Die Entscheidung, ob sich der ungewollte Fang einer Fischerei langfristig negativ auswirkt, wird im Rahmen einer MSC-Bewertung unter objektiven wissenschaftlichen Gesichtspunkten getroffen, die jedoch nicht immer mit den Wertvorstellungen vieler Menschen in Einklang stehen. So ist der Tot eines Delfins durch den ungewollten Fang einer Fischerei für viele Menschen aus ethischen Gründen nicht vertretbar, wissenschaftlich betrachtet – sofern die betroffene Population in einem guten Zustand ist, jedoch schon. Umgekehrt berührt der Beifangtod eines unansehnlichen Grenadierfisches, auch Rattenschwanz genannt, wohl nur bei wenigen Menschen Emotionen, auch wenn diese Art in vielen Regionen gefährdet ist. 
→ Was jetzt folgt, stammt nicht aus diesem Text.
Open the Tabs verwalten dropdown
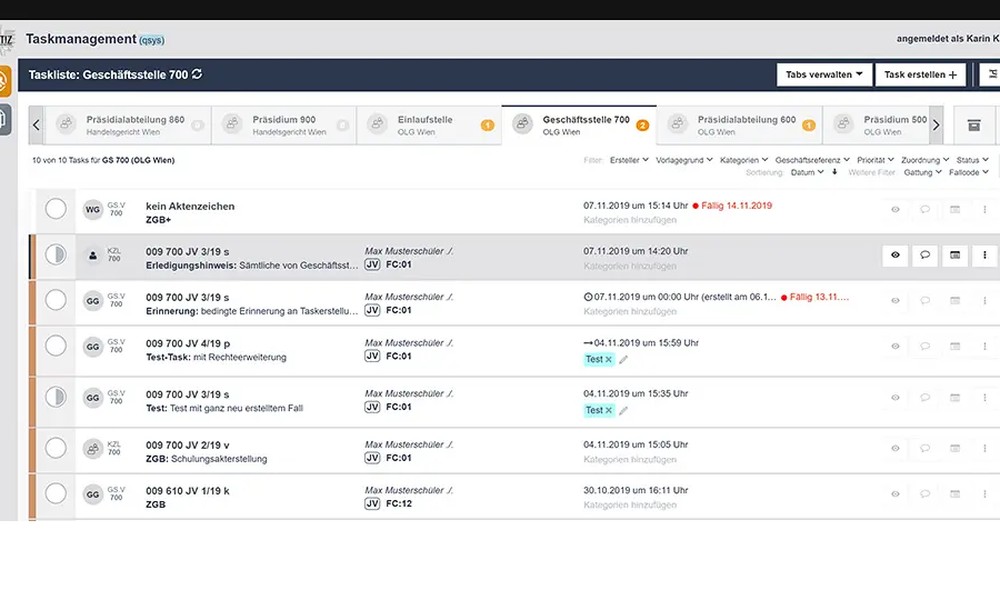Viewport: 1000px width, 600px height. coord(823,75)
Der MSC verfolgt einen rein wissenschaftlichen Ansatz bei der Bewertung der Nachhaltigkeit einer Fischerei und für eine wissenschaftliche Beurteilung sind emotionsfreie Entscheidungen notwendig.  

Dennoch teilt der MSC natürlich den Wunsch, den unerwünschten Fang in Fischereien vom wissenschaftlich vertretbaren Maß weiter zu senken. Einen Anstoß dafür gibt der MSC mit seiner Forderung nach kontinuierlicher Beifangminimierung und regelmäßigen Kontrollen.
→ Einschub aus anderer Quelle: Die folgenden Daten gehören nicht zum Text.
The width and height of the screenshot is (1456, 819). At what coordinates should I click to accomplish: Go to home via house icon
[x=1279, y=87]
Ein Standard, der weltweit auf alle Fischereien anwendbar ist, kann keine pauschalen Beifanggrenzen vorgeben. Denn was in der einen Fischerei wenig Beifang ist, kann in der anderen viel sein. Pauschale zulässige Beifangquoten sind also wenig zielführend. Die wissenschaftlich akzeptable Beifangmenge ist von Fischerei zu Fischerei unterschiedlich.
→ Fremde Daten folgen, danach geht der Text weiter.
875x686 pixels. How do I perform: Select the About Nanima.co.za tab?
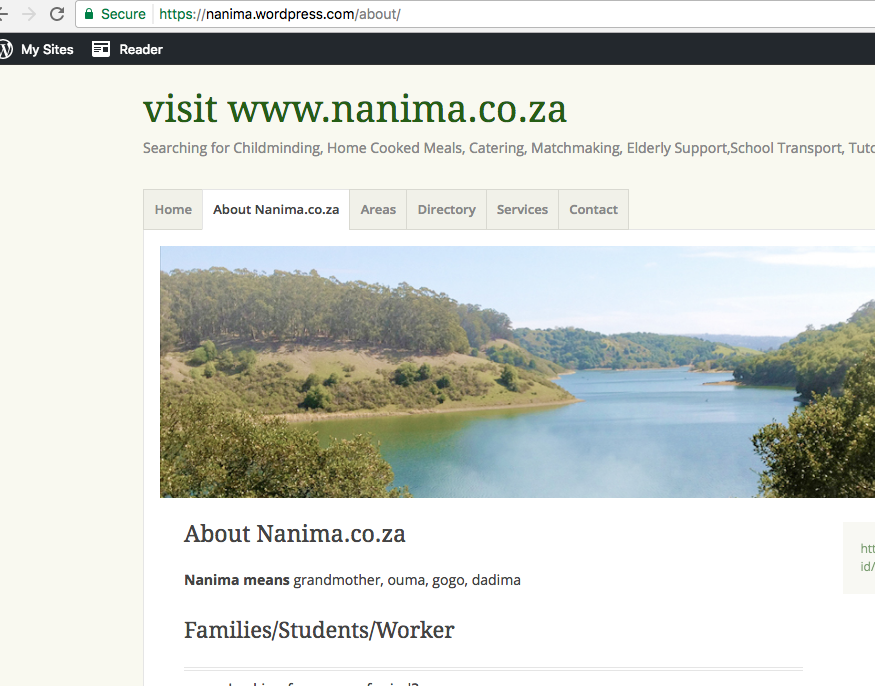tap(276, 209)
Beispiel: Fällt in einer Fischerei ein Beifang in Höhe von acht Prozent an, so ist dies im weltweiten durchschnittlichen Vergleich ein geringer Beifanganteil. Bestehen diese acht Prozent jedoch aus einer Art, die in dem jeweiligen Gebiet als gefährdet gilt, so können auch acht Prozent schon zu viel sein.
  • MSC-zertifizierte Fischereien müssen über wirksame Managementstrategien verfügen, die den Umfang unerwünschter Fänge monitoren und die Sterblichkeit minimieren. Im Rahmen der MSC-Bewertung beurteilen unabhängige Gutachter diese Informationen auf ihre Belastbarkeit und Zuverlässigkeit.
  • Die Informationen über den ungewollten Fang einer Fischerei können aus verschiedenen Quellen stammen: Daten aus Fischereilogbüchern oder mobilen Apps, aus elektronischen Überwachungssystemen, z. B. durch ein Schiffsüberwachungssystem (VMS), von Hafen- bzw. Anlandeprotokollen oder von unabhängigen Beobachtern an Bord.
  • Bei einigen Fischereien ist auf jeder Fangfahrt ein unabhängiger Beobachter dabei. In der Regel lässt sich das Mitfahren von unabhängigen Beobachtern aber nur selten realisieren. Oft sind es Mitarbeiter wissenschaftlicher Institute, die die Fischerei auf einigen Fangfahrten an Bord begleiten und auch die Höhe und Zusammensetzung des ungewollten Fangs erfassen. Der Abgleich der erfassten Fangmengen dieser "begleiteten Fahrten" mit den Angaben der Fischerei lässt Rückschlüsse auf die Validität der fischereilichen Angaben ziehen.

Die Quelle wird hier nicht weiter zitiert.